EXERCISE AIM: Please write out the stretch from the line containing "coordinates (448, 8)." through the line containing "coordinates (1132, 115)." again, substituting "Screen resolution" for "Image resolution" and leaving everything else unchanged.

DATA LISTING:

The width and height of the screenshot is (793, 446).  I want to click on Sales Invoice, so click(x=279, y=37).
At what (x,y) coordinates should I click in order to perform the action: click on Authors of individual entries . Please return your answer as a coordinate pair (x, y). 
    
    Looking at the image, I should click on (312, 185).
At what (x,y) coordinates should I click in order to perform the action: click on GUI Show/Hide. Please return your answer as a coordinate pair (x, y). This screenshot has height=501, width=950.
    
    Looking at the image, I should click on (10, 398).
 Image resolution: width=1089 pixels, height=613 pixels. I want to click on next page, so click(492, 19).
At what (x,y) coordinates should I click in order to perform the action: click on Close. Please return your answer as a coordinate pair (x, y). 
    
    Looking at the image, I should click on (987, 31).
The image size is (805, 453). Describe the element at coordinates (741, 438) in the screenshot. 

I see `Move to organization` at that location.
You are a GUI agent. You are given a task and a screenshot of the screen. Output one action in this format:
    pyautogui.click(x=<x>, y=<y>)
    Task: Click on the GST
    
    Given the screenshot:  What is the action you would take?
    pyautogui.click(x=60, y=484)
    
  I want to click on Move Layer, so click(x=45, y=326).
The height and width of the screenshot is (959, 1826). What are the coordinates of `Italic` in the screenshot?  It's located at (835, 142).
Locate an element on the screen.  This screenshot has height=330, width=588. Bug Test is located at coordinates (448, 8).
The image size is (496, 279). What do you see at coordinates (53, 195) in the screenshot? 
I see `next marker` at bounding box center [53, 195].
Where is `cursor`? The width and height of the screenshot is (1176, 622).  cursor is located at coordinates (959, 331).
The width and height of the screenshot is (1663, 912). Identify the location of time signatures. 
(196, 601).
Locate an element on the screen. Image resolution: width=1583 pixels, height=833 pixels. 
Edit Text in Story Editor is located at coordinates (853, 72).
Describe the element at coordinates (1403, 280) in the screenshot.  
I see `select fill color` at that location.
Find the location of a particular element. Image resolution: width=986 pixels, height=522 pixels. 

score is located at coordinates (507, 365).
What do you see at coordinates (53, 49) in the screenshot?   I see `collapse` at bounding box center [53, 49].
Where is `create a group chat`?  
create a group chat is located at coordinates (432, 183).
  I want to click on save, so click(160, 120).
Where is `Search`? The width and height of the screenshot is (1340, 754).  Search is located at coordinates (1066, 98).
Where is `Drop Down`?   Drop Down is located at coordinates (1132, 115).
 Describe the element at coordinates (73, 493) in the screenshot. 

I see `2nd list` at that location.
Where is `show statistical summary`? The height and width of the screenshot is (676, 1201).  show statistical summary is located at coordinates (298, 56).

ANSWER BELOW:
Locate an element on the screen.  This screenshot has height=330, width=588. Bug Test is located at coordinates (448, 8).
The image size is (496, 279). What do you see at coordinates (53, 195) in the screenshot? 
I see `next marker` at bounding box center [53, 195].
Where is `cursor`? The width and height of the screenshot is (1176, 622).  cursor is located at coordinates (959, 331).
The width and height of the screenshot is (1663, 912). Identify the location of time signatures. 
(196, 601).
Locate an element on the screen. Screen resolution: width=1583 pixels, height=833 pixels. 
Edit Text in Story Editor is located at coordinates (853, 72).
Describe the element at coordinates (1403, 280) in the screenshot.  
I see `select fill color` at that location.
Find the location of a particular element. Screen resolution: width=986 pixels, height=522 pixels. 

score is located at coordinates (507, 365).
What do you see at coordinates (53, 49) in the screenshot?   I see `collapse` at bounding box center [53, 49].
Where is `create a group chat`?  
create a group chat is located at coordinates (432, 183).
  I want to click on save, so click(160, 120).
Where is `Search`? The width and height of the screenshot is (1340, 754).  Search is located at coordinates (1066, 98).
Where is `Drop Down`?   Drop Down is located at coordinates (1132, 115).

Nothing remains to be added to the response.